* EXERCISE REQUIREMENTS *
Rewrite the lines below, replacing "double check mark" with "blue double tick" and keeping everything else the same. Leave the pictures out.

____ GIVEN DATA

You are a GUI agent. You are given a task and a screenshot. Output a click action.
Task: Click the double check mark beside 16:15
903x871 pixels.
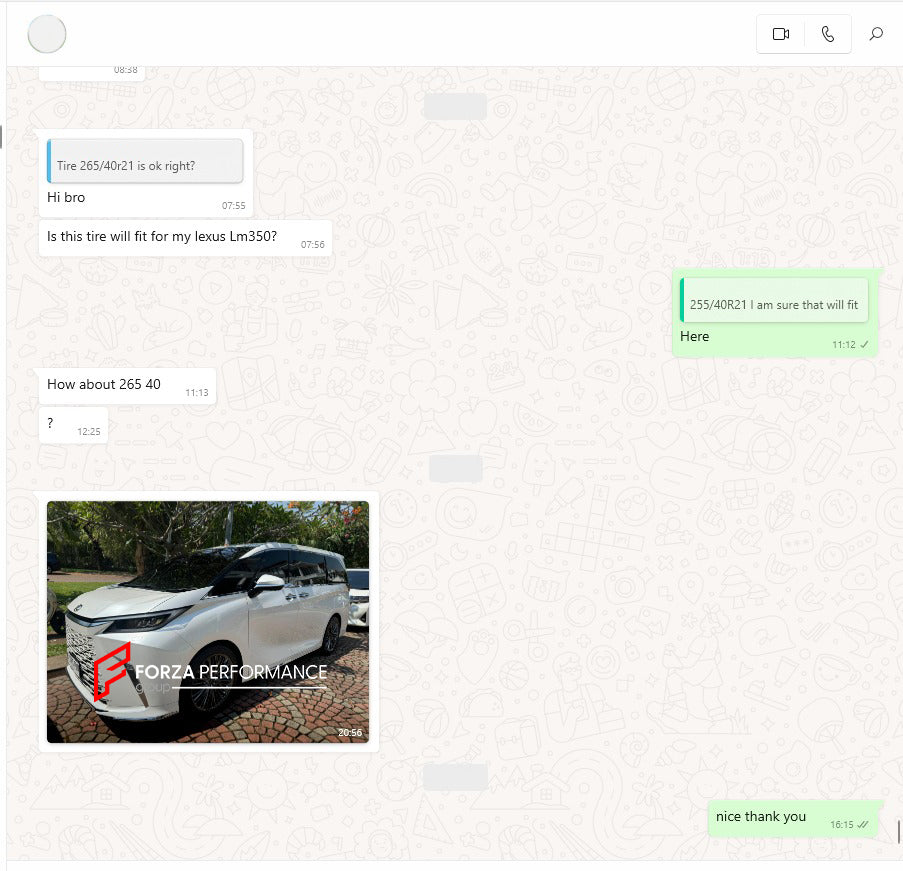862,825
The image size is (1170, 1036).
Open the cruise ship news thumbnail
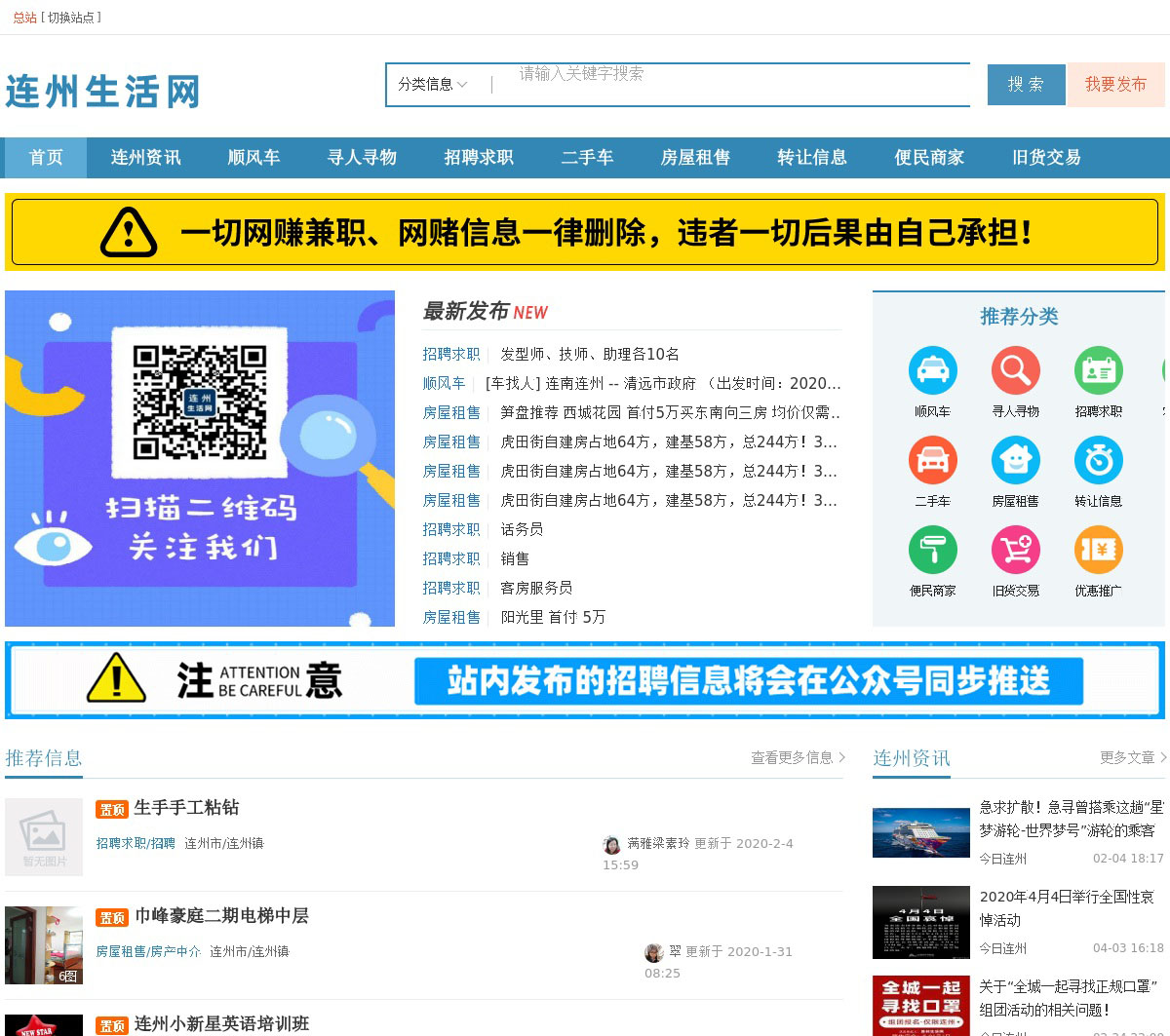pyautogui.click(x=920, y=832)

________

* FINAL RESULT *
You are a GUI agent. You are given a task and a screenshot. Output a click action.
Task: Click the blue double tick beside 16:15
903x871 pixels.
862,825
The image size is (1170, 1036).
Open the cruise ship news thumbnail
pyautogui.click(x=920, y=832)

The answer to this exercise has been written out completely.